The city quickens, its
breath speeds up. It gazes on the sun, coming up over the horizon. It is not
fully awake – it will not truly awaken for hours yet – but it is starting to
become more aware. The city never sleeps. It might lie silently in the small hours
of the morning, but it never sleeps. There is always someone awake in it,
flowing through its veins, and as long as even one of its denizens is awake,
the city never sleeps. When it becomes fully conscious, sometime around noon,
the pulsing crowd drive and walk around, and the city sings. It sings many
songs, but mostly of its giant heart. The city sings, and shouts. It shouts of
advertisement, whispering quietly on a bus bench, yelling on signboards, and
screaming aloud in vast banners draped over its bones, the buildings and tall
towers. The city shouts, and as night falls, it begins to change once again.
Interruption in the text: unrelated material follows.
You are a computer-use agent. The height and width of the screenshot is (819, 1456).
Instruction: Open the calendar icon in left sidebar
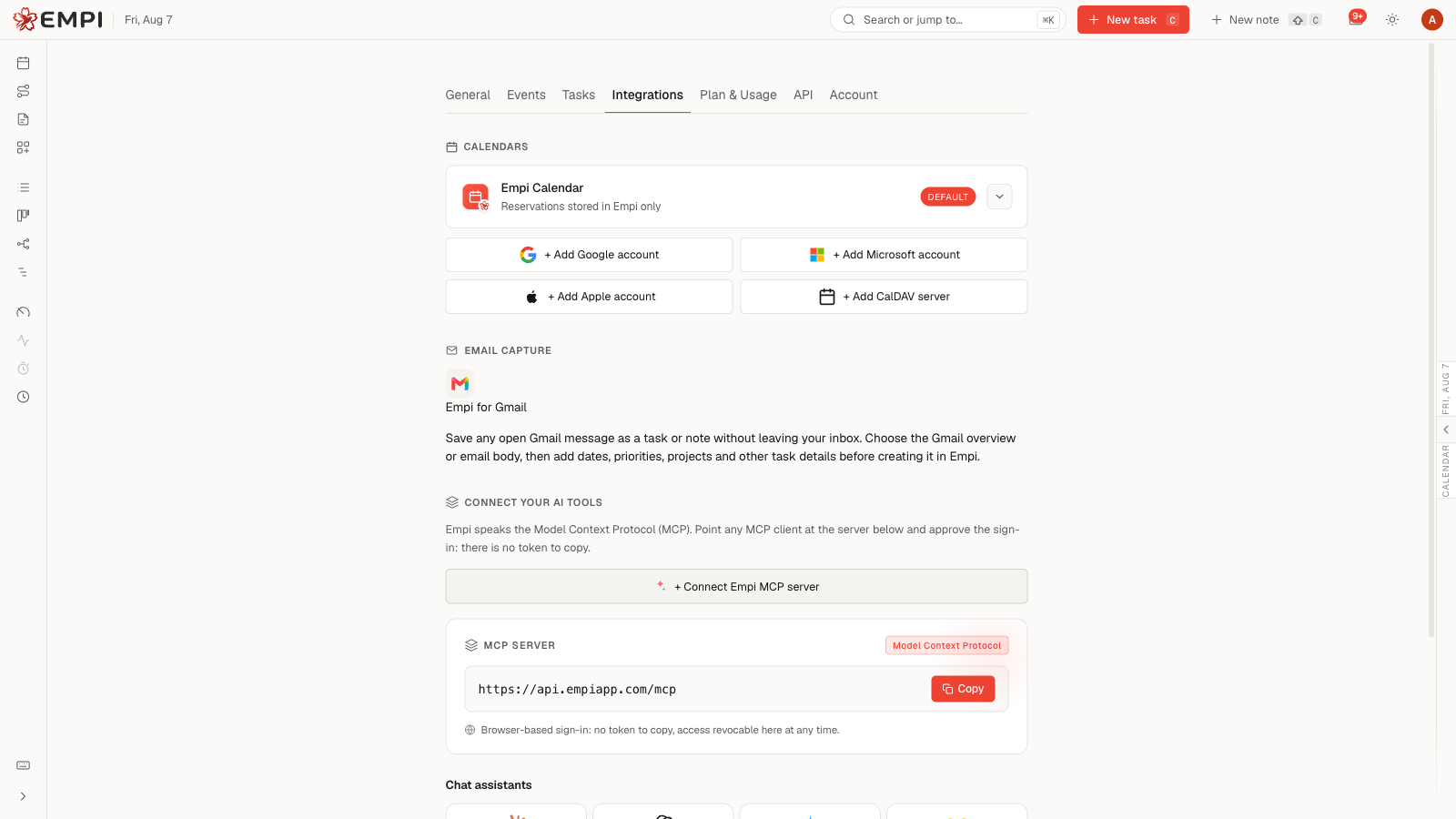click(24, 63)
The city is alive in a different way at night: it pulses, it dances, and it
whispers more than it yells or screams. Its pulse pounds at a party, and sighs
across sleeping buildings. As long as one person is awake, though, the city
never sleeps. And there are always people who are awake in the small hours of
the morning, the people who keep 24/7 stores and restaurants running, the
people you never see. They will be gone, in the morning, with other people to
take their place. But through it all, the city sings, and it shouts, and it
pounds with its own pulse. The city never sleeps.